The second LFSL product is a prepaid Visa card issued by Lasco Pay, the LFSL’s application that supports its other payment solution, the Lasco Pay prepaid Mastercard. The new Visa-backed card is slated to come on stream between July and September this year, LFSL’s Managing Director Jacinth Hall-Tracey told the Financial Gleaner.
As Visa products are typically issued by banks regulated by the central bank, the new product could not have been issued outside the sandbox, the Financial Gleaner learned.
The Visa card roll-out complements the company’s first product launched under the sandbox regime – a tech-driven cashless business model, that was designed especially, but not exclusively, for business owners without bank accounts. That initiative, dubbed Lasco Biz, sees LFSL acting as a merchant aggregator or a super merchant to a banking institution to facilitate small business operators with or without a bank account, who wish to boost their sales including through doing cashless transactions across countries.
Lasco Biz is now in its test phase, which will run for up to two years under the central bank’s watch. It now involves a small group of participants, approved by the BOJ, but is expected to be opened to the public after the successful completion of the pilot.
Less than a year into testing its role as a merchant aggregator, LFSL is looking to secure more business in the payments market with the new deal inked with VISA, making it the first non-bank in Jamaica to have a Visa card product and a principal issuer of Visa prepaid cards locally, according to LFSL.
LFSL, which is in the business of money transfers, remittance and bill payments, now uses its Lasco Pay co-branded prepaid Mastercard to serve customers receiving remittances, conducting local and international e-commerce transactions, bill payments and money transfers. Lasco Pay was approved under the previous Electronic Retail Payment Services (ERPS 2) guidelines which were replaced with the sandbox regime in March last year.
The prepaid Visa card will compete in the same market as the Mastercard product and is an option for employers seeking an alternative to cash payments to staff.
LFSL’s launch into prepaid Visa card issuance allows the financial services conglomerate more room for creativity, Hall-Tracey said, beginning with added features on the Lasco Pay Visa mobile app compared to the current Mastercard app.
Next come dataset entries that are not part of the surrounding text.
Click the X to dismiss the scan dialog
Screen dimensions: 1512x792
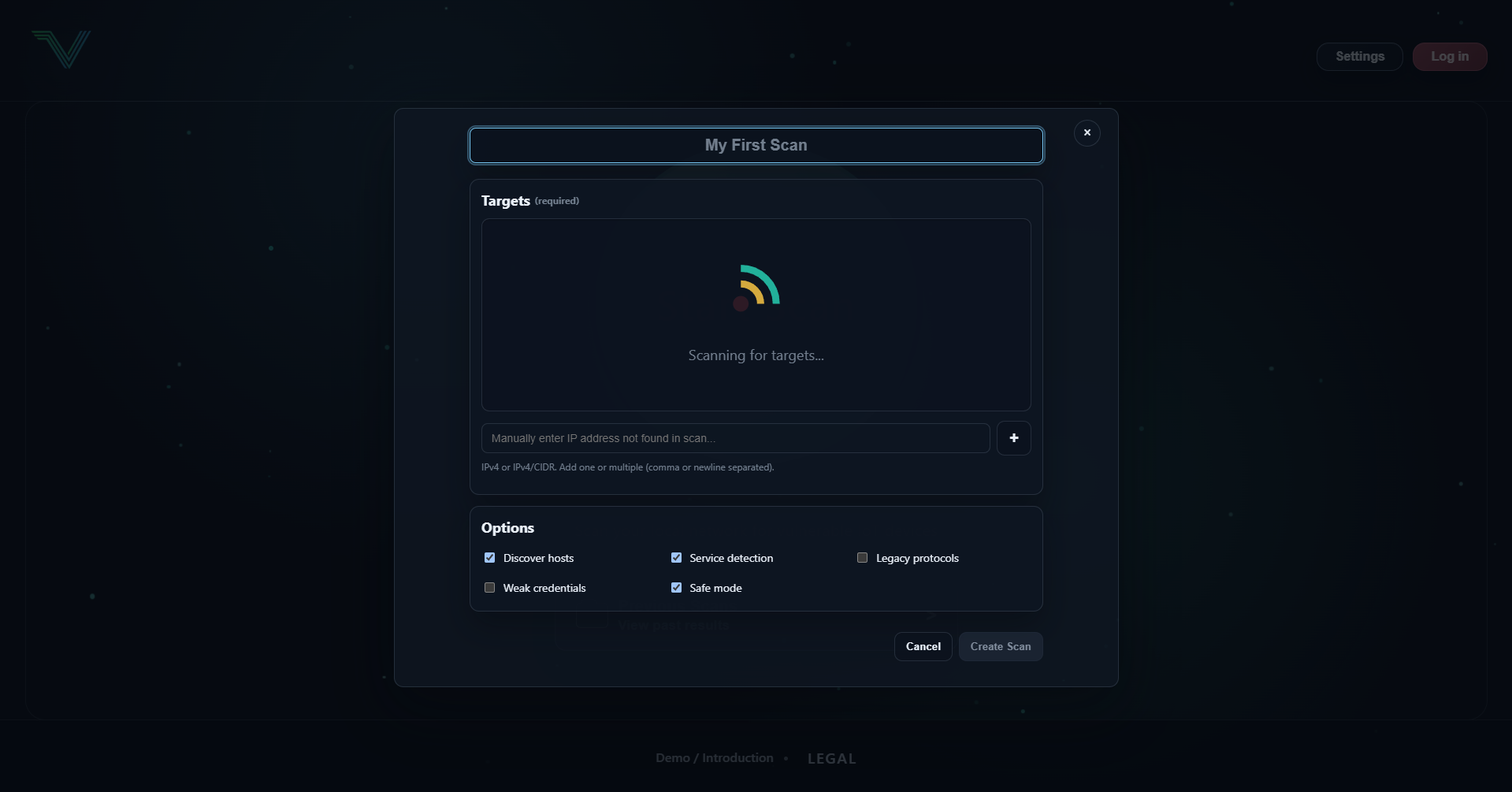(x=1087, y=132)
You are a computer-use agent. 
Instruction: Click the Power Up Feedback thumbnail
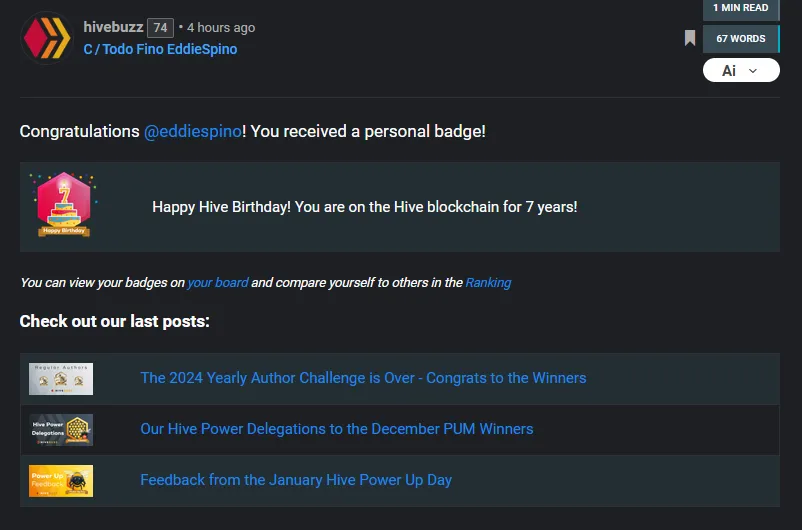(x=61, y=481)
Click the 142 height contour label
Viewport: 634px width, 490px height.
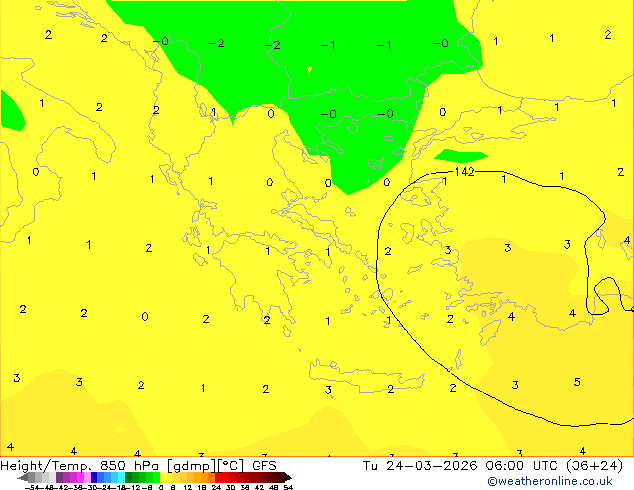point(464,172)
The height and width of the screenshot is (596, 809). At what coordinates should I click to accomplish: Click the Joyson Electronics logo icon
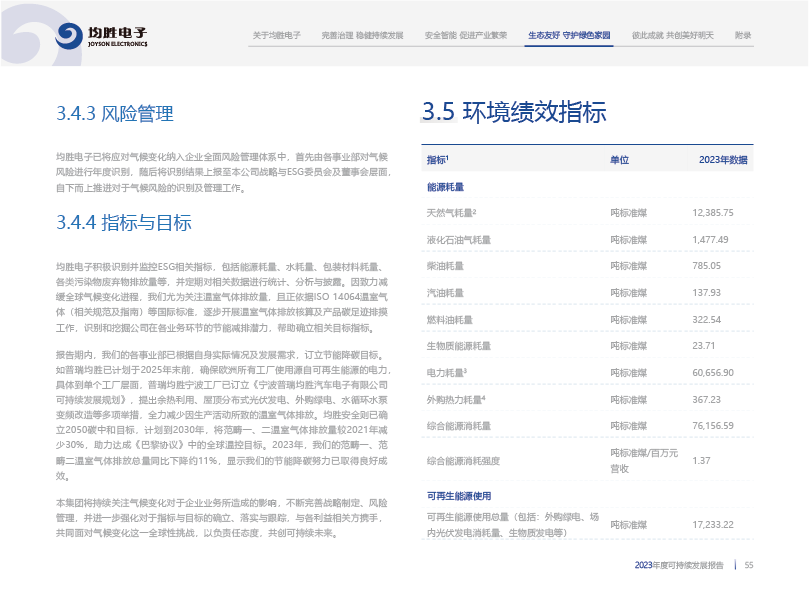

For now, the Lasco Pay Visa mobile app allows users to check account balances, make payments and conduct transfers all in one place. Hall-Tracey said other features are in development.
“Lasco Financial Services is continuing the tradition of creating products and services that encourage financial inclusion. We are elated that Visa has invested their confidence in Lasco to bring this product to market and we anticipate immediate adoption once this product is launched,” Hall-Tracey said in a statement.
While in the sandbox, LFSL said both products will operate with limited service until granted full approval to scale to the general public.
The central bank’s fintech sandbox is designed to test innovative financial products and services, and businesses are subject to the supervision of the BOJ. Under the initiative, the BOJ will promote innovation but within an environment where risks are managed, including the prospect of product failure, as well as minimising the risk of jeopardising the integrity and stability of the financial system.